STAND UP: “Agora há pouco o relator do projeto, Deputado Alessandro Molon, afirmou que teve medo de que um dos pilares do projeto fosse derrubado. Ele se referia à liberdade de expressão, que segundo ele é garantida pelo artigo 20... agora mudou a numeração... é o artigo 19, que impede que os conteúdos sejam retirados da internet sem antes uma decisão judicial. As entidades da sociedade civil que estavam aqui comemoraram muito a provação. Agora o projeto vai (...)
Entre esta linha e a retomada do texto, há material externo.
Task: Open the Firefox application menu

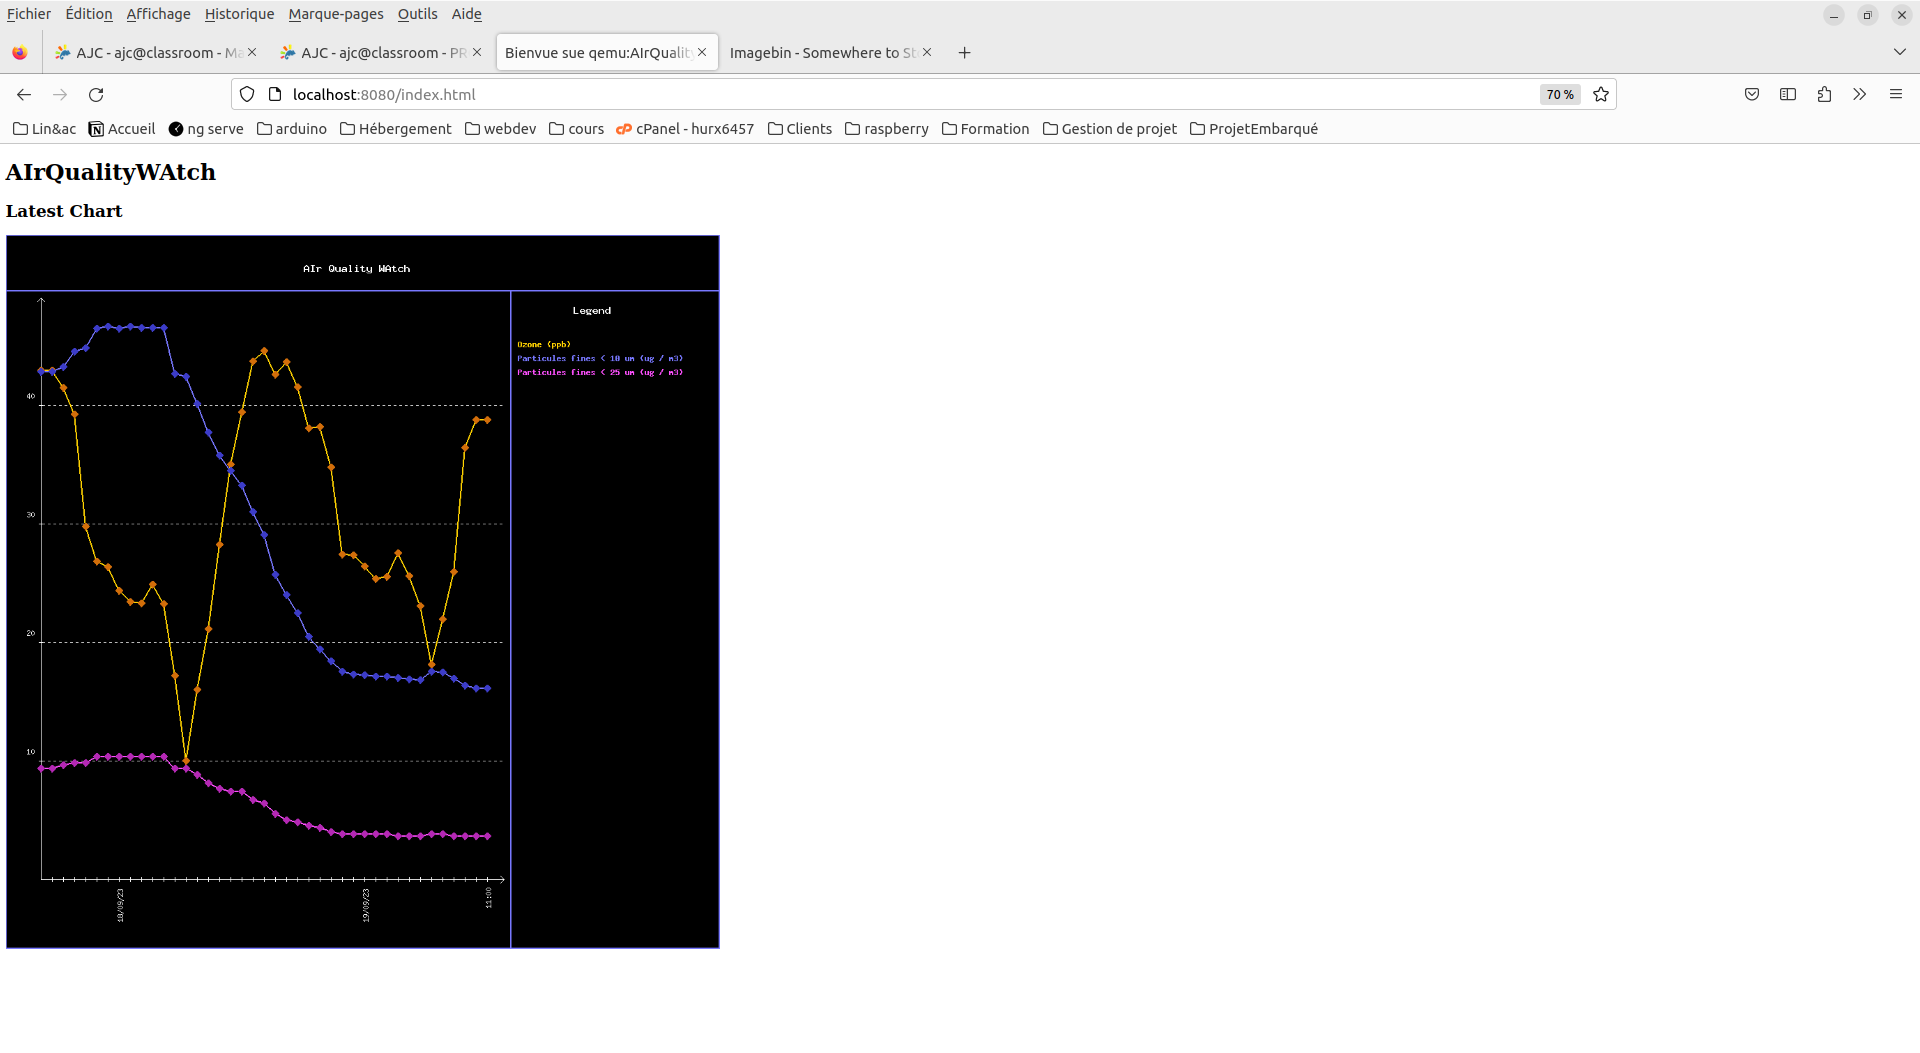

O que faz com que jornalistas da mídia pública deem tanta importância a uma declaração desprovida de conteúdo informativo (...o deputado afirmou que teve medo...) de um deputado mesmo sendo o Relator do projeto de lei, sobre algo que sequer ocorreu, em detrimento das personagens que ficaram restritas à opacidade da categoria “entidades da sociedade civil”, noticiadas apenas como tendo “comemorado muito a provação”?

Não podemos dar garantias sobre o que os usuários dos veículos do sistema público de comunicação que escrevem à Ouvidoria entendem sobre o termo chapa-branca, ou o que percebem como sendo a distinção entre o jornalismo da empresa pública e o da empresa privada, mas o fato é que utilizam a expressão como forma de apontar a diferença entre o bom e o mau jornalismo, ou o que consideram jornalismo imparcial e jornalismo comprometido.

Apenas como ilustração, a gênese da expressão “chapa-branca” tem suas raízes na tentativa de controle da informação e remonta ao início do Século XX, quando o então Presidente da República Nilo Peçanha criou a “Seção de Publicações e Bibliotheca do Ministério da Agricultura, Indústria e Comércio”, cuja função era distribuir informações de interesse do órgão à imprensa. A moda pegou e se institucionalizou nas instâncias governamentais, que passaram a ter redatores dedicados a produzir notas para serem distribuídas à imprensa.

No Estado Novo de Getúlio Vargas, a criação do Departamento de Imprensa e Propaganda (DIP) e os correlatos Departamentos Estaduais de Imprensa e Propaganda (Deips) transformaram a divulgação de notícias oficiais em controle ideológico da comunicação; na ditadura militar, a edição do AI-5 significou a forma mais radical de controle ideológico e censura à informação. E é justamente neste momento, na década de 70, que surge a expressão “chapa-branca”, numa referência às chapas dos veículos oficiais, que eram brancas, distinguindo os jornalistas que davam notícias privilegiando o interesse de fontes oficiais e/ou aderindo ao regime de exceção.

Mas decorrido o tempo na História, com o advento promissor da comunicação pública trazendo a tão ansiada liberdade jornalística – aliás, como jamais se teve – o que será que incide sobre a pena dos nossos jovens jornalistas para que sejam tão afetados pelas siglas e abordagens oficiais, arriscando-se à indesejável classificação pejorativa?